Mais ce peuple tournant à rond, ils l' enjoint à se repentir, ou se convertir , ou à changer radicalement, pour ne pas se retrouver englué dans le néant que sont désormais devenues leurs prétendues racines. Il s'agit désormais de se déraciner : et n'imaginez pas pouvoir dire : Nous avons Abraham pour père ! Car je vous déclare que de ces pierres-ci Dieu peut susciter des enfants à Abraham. C'est trop tard, les temps anciens n'ont plus de signification. L'appel est clair : il s'agit encore une fois d'aller vers une nouvelle terre qu'il faudra cultiver et bien cultiver.

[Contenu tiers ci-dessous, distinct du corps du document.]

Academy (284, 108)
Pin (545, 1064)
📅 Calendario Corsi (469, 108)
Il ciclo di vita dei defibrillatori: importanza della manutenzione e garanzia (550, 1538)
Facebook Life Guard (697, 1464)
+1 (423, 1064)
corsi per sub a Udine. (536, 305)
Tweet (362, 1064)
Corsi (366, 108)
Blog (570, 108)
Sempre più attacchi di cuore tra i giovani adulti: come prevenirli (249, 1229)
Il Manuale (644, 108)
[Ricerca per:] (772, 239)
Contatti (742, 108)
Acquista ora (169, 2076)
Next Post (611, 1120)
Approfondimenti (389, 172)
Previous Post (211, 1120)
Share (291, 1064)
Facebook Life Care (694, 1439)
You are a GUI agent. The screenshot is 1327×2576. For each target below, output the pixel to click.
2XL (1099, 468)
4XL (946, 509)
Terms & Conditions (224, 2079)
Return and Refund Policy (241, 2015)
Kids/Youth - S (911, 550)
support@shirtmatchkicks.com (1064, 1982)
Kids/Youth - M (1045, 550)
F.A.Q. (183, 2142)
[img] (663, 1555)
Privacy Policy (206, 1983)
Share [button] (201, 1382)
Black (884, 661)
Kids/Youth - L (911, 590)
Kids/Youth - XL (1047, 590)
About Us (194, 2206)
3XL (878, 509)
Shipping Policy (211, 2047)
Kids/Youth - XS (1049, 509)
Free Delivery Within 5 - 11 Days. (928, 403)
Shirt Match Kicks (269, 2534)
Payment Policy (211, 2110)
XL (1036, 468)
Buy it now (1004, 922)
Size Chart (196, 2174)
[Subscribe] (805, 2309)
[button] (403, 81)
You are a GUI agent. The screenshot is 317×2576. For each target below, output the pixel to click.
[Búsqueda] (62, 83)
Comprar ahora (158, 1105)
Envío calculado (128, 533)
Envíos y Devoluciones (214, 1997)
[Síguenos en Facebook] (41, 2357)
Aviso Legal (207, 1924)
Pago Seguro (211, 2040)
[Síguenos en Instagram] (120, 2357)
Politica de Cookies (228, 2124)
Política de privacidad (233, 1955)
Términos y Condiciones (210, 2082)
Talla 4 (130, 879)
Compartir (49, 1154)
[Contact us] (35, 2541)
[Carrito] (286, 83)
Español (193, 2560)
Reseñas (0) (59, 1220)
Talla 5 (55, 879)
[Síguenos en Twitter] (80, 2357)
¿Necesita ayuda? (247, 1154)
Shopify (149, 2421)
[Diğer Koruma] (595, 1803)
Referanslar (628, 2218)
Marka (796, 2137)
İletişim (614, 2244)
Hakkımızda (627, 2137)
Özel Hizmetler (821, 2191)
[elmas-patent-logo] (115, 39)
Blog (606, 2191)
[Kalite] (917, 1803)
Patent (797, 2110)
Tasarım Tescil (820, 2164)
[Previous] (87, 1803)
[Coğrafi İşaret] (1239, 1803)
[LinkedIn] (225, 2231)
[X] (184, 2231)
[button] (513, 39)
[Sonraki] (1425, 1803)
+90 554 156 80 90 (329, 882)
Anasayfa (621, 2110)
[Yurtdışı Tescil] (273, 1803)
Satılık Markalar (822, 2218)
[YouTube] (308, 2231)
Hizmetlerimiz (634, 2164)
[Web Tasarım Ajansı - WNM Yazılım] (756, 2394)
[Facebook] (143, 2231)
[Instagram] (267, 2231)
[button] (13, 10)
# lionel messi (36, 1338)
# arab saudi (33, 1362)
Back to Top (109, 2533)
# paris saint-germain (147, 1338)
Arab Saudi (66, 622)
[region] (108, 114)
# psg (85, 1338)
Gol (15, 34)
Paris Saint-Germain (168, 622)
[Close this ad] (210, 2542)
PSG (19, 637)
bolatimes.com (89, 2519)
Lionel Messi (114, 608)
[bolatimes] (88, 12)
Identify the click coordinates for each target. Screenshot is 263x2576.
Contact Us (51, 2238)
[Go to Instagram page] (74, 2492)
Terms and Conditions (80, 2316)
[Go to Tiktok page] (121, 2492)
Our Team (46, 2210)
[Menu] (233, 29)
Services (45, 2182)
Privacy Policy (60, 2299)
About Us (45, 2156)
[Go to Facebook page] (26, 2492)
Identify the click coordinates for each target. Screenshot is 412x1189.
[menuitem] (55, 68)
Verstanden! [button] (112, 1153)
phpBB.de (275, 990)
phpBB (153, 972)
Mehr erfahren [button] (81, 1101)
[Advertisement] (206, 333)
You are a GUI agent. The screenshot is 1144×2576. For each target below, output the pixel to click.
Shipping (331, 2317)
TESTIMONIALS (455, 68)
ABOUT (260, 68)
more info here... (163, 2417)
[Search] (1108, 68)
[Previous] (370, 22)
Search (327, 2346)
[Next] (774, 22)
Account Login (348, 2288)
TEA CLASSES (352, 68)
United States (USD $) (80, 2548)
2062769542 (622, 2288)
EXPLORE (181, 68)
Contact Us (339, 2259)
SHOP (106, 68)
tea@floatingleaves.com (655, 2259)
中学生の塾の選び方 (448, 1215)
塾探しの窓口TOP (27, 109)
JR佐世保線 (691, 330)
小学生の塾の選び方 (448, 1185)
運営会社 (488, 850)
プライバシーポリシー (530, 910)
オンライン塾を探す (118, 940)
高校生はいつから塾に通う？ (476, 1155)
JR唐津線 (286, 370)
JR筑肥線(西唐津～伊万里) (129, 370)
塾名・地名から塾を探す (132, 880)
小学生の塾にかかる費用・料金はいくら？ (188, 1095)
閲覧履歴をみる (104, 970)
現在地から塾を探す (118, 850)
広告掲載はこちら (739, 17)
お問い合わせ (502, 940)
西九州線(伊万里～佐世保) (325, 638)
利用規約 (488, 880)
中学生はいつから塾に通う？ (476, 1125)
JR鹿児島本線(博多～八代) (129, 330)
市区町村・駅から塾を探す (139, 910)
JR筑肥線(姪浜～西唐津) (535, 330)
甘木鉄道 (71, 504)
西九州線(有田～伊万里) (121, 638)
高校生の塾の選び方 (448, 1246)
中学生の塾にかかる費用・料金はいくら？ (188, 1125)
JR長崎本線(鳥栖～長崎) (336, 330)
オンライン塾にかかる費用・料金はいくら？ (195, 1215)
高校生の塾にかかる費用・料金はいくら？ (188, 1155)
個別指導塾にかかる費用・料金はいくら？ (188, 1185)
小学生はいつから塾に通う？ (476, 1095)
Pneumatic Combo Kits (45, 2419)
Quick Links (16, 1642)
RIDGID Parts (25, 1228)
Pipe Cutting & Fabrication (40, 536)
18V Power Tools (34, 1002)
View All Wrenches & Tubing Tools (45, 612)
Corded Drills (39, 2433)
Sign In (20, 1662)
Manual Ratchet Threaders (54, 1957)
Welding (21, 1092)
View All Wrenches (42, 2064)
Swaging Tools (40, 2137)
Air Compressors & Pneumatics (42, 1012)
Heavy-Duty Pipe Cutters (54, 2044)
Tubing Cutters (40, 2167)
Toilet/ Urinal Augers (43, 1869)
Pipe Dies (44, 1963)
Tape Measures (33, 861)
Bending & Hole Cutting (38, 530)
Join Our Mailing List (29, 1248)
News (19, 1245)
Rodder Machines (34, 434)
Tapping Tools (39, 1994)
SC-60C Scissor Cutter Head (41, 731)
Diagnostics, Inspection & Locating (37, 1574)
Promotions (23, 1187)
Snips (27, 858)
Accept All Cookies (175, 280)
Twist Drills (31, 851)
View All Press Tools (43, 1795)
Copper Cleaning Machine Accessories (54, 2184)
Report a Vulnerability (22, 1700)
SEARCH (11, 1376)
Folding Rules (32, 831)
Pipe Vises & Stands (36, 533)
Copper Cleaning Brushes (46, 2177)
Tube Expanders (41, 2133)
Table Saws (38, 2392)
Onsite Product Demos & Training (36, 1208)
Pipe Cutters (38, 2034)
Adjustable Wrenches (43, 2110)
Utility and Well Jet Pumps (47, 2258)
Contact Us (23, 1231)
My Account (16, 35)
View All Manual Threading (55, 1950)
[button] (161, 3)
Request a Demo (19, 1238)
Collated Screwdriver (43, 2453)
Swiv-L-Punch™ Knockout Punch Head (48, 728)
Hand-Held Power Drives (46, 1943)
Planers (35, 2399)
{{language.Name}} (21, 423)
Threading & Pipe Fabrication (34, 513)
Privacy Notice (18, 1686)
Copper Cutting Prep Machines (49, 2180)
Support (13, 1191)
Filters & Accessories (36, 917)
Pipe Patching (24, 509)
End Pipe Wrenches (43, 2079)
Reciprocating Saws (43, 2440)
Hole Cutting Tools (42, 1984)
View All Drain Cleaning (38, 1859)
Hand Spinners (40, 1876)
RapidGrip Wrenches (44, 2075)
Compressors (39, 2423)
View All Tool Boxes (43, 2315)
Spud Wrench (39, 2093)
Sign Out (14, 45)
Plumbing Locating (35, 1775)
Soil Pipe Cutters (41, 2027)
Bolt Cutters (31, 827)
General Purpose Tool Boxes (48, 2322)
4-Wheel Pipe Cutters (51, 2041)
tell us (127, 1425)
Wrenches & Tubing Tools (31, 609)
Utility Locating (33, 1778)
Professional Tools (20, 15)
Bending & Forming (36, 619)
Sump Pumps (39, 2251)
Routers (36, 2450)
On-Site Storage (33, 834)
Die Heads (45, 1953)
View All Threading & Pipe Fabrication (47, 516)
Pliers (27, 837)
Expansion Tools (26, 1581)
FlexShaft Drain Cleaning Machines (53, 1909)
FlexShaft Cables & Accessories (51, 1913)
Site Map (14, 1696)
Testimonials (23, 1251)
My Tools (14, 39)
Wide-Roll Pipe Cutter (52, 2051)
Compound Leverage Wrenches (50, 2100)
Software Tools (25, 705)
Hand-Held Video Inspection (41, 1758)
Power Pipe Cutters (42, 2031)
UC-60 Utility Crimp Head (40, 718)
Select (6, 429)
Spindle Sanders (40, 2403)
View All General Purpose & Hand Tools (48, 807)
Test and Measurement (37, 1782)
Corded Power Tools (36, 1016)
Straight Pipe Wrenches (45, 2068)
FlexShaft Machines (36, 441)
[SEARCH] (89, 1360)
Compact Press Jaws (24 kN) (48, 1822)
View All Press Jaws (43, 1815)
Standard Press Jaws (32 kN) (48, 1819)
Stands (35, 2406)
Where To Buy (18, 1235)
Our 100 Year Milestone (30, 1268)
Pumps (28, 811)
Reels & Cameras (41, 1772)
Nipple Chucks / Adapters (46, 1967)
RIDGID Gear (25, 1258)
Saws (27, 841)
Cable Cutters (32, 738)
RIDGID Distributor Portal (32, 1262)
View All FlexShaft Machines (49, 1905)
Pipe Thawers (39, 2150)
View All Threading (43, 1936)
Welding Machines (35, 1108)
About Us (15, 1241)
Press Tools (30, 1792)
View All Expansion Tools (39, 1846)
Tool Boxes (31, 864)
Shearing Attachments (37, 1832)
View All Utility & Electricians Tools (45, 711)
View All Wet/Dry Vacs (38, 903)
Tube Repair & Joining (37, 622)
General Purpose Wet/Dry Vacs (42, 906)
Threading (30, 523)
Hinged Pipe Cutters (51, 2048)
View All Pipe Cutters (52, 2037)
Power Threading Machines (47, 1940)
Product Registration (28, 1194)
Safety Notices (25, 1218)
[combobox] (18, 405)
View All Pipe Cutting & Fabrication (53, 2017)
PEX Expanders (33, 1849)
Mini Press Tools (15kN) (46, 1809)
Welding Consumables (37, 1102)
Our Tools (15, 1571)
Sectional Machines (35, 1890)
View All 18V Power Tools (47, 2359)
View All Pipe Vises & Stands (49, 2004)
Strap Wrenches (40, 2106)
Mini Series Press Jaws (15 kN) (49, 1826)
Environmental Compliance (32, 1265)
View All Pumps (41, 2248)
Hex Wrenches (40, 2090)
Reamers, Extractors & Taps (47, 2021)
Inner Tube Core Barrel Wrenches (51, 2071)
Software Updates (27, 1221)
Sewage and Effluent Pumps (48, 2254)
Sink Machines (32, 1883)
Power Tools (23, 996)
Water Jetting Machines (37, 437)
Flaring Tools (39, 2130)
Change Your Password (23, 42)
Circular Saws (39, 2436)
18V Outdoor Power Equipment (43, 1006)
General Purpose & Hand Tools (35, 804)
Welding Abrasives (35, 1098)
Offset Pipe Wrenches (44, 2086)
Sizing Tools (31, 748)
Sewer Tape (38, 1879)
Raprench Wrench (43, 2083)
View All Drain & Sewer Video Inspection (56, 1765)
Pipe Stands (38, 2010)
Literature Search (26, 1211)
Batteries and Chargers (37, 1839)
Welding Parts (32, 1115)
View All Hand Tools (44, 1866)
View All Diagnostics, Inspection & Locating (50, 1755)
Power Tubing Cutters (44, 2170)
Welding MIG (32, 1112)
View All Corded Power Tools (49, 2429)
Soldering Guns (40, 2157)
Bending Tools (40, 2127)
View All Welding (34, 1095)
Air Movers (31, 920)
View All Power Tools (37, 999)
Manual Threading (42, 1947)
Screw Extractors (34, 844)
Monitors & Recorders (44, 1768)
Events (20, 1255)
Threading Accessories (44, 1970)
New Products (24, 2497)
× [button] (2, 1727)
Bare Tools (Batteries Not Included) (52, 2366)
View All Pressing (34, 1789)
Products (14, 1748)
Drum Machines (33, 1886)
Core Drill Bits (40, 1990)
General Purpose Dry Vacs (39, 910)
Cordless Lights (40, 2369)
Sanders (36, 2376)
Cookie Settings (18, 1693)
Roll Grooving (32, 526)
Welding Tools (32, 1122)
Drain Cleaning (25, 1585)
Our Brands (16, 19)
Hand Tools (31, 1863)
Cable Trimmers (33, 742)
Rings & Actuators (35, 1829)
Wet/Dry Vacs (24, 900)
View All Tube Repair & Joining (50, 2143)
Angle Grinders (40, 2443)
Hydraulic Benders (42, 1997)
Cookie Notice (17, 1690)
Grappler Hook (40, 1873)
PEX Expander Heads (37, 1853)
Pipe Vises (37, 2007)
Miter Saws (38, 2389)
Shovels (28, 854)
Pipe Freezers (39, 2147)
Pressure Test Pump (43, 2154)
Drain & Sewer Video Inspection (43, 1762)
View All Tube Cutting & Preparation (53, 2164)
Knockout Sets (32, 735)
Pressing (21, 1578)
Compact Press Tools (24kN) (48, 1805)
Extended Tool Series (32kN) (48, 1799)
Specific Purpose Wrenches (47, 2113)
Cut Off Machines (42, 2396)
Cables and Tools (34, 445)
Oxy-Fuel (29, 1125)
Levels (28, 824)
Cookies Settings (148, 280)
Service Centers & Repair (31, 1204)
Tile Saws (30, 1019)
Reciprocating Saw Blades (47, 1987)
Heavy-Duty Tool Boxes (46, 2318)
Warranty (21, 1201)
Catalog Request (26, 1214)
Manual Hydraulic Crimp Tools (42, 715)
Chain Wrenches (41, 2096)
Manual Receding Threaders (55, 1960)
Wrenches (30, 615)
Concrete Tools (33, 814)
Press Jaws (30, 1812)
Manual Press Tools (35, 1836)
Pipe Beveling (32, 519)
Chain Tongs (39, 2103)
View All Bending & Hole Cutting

Déjà la cognée est mise à la racine des arbres : tout arbre donc qui ne produit pas de bons fruits est coupé et jeté au feu.

C'est l'éternelle histoire du semi nomade. La terre ne produit plus assez pour nourrir ses enfants, il faut aller ailleurs, se déplacer.

Bien sûr, il s'agit ici d'un nouveau territoire spirituel. Mais nouvelle terre promise, il faut tout de même y aller, et le déplacement, la mise en marche se passe par la conversion, - c'est à dire, regarder ailleurs, tendre ses yeux vers un nouvel horizon, et se faire baptiser- parce dans l'armure symbolique de Jean le Baptiste il manquait encore un élément : celui de l'eau , que le baptême institue comme un nouveau modèle d'irrigation de la nouvelle terre, qui produira des bons fruits, qui ne sera plus infesté par les sauterelles et où l'on pourra cultiver le meilleur miel de la parole.

Quelle cohérence. J'ai été moi même stupéfait en redécouvrant une nouvelle fois ce texte.

Jean le baptiseur vous l'avez compris, est une figure composite, dont le corps représente la nouvelle caravane qui doit se mettre en route pour se nouvel exode. Il est Elie revenu prophétiser, mais il est aussi Moïse, et particulièrement sur un point précis ; il ne sera pas celui qui conduira le peuple quand celui-ci aura enfin touché le pays où coule le lait et le miel. Moïse est mort avant. Et il dira - on le lit dans l'évangile de Jean - qu'il faudra qu'il diminue et que le nouveau chef croisse. Jean désigne celui qui vient, sa main se tend mais cette main vient d'un ordre ancien . Il désigne, il appelle, il signale, mais il ne sera pas de cette nouvelle alliance; puisqu'il ne se voit même pas digne de délier les sandales de celui qui vient.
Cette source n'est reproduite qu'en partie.